Efficiently fill NAs by group
Asked Answered
H

3

12

I have a dataset where I observe a variable for some individuals and not for others. For those individuals where I observe the variable, I observe it exactly once. However, the number of observations per individual as well as the position of the observed value varies.

I would like to fill all NA values for a given individual with the non-NA value in case there is a non-NA value. Otherwise, NAs are supposed to remain NA.

Here is an example dataset:

#data.frame of 100 individuals with 10 observations each
data <- data.frame(group = rep(1:100,each=10),value = NA)

#first 50 individuals get a value at the fifth observation, others don't have value
data$value[seq(5,500,10)] <- rnorm(50)

So far so good, not a big issue. Taken from another thread, we could do something like this using dplyr and tidyr:

data <- data %>% 
  group_by(group) %>% #by group
  fill(value) %>% #default direction down
  fill(value, .direction = "up") #also fill NAs upwards

This solves the problem perfectly fine. However, I have to do this for around 80mio. observations, which takes hours. Is there a faster method available? I think data.table might be a good candidate.

It would also be great if it would be possible to adapt the approach to fill only NAs that appear before the value.

Thanks!

Hoecake answered 9/1, 2019 at 12:33 Comment(0)
R
2

This is the code I have used: Your code vs akrun vs mine. Sometimes zoo is not the fastest process but it is the cleanest. Anyway, you can test it.

UPDATE: It has been tested with more data (100.000) and Process 03 (subset and merge) wins by far.

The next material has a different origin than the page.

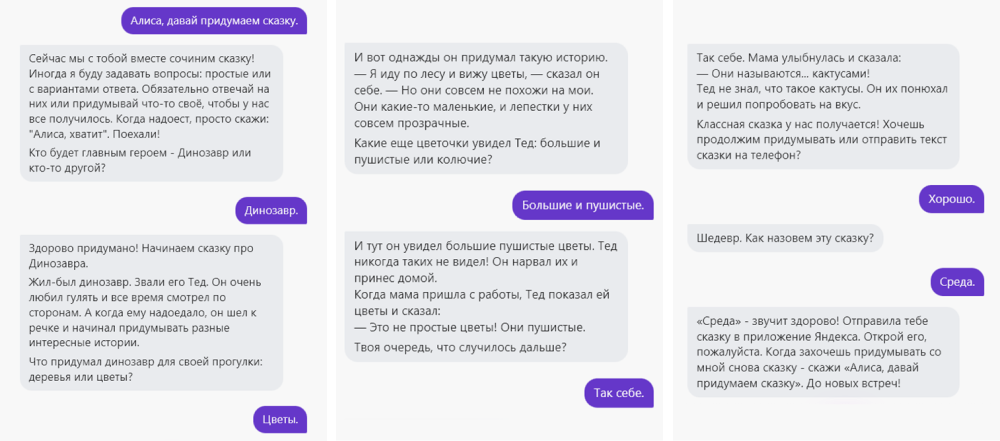Viewport: 1000px width, 441px height.
Task: Tap the purple "Цветы." reply bubble
Action: (278, 419)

Last UPDATE Function comparison with rbenchmark:

library(dplyr)
library(tidyr)
library(base)
library(data.table)
library(zoo)
library(rbenchmark)

#data.frame of 100 individuals with 10 observations each
data <- data.frame(group = rep(1:10000,each=10),value = NA)
data$value[seq(5,5000,10)] <- rnorm(50) #first 50 individuals get a value at the fifth observation, others don't have value

#Process01
P01 <- function (data){
    data01 <- data %>% 
        group_by(group) %>% #by group
            fill(value) %>% #default direction down
            fill(value, .direction = "up") #also fill NAs upwards
    return(data01)
}

#Process02
P02 <- function (data){
    data02 <- setDT(data)[, value := na.locf(na.locf(value, na.rm = FALSE), 
                                             fromLast = TRUE), group]
    return(data02)
}

#Process03
P03 <- function (data){
    dataU <- subset(unique(data), value!='NA') #keep row number
    dataM <- merge(data, dataU, by = "group", all=T) #merge tables
    data03 <- data.frame(group=dataM$group, value = dataM$value.y) #idem shape of data
    return(data03)
}

benchmark("P01_dplyr" = {data01 <- P01(data)},
          "P02_zoo" = {data02 <- P02(data)},
          "P03_data.table" = {data03 <- P03(data)},
          replications = 10,
          columns = c("test", "replications", "elapsed")
          )

Results with data=10.000, 10 reps and I5 7400:

    test replications elapsed
1      P01_dplyr           10  257.78
2        P02_zoo           10   10.35
3 P03_data.table           10    0.09
Riflery answered 9/1, 2019 at 13:40 Comment(2)
Might consider studying the bench package or microbenchmark. Also sometimes you include defining the example data and sometimes not and OP mentions he has very big data.. I guess that should be taken into account when bencmarking.Hodgkinson
I've tried increasing data and process 03 wins by far.Interplay
F
8

You can use a pretty simple approach with both data.table and dplyr which - I believe - will be quite fast and efficient:

in data.table:

library(data.table)
setDT(data)
data[, value := value[!is.na(value)][1L], by = group]

or dplyr:

library(dplyr)
data <- data %>% 
  group_by(group) %>% 
  mutate(value = value[!is.na(value)][1L])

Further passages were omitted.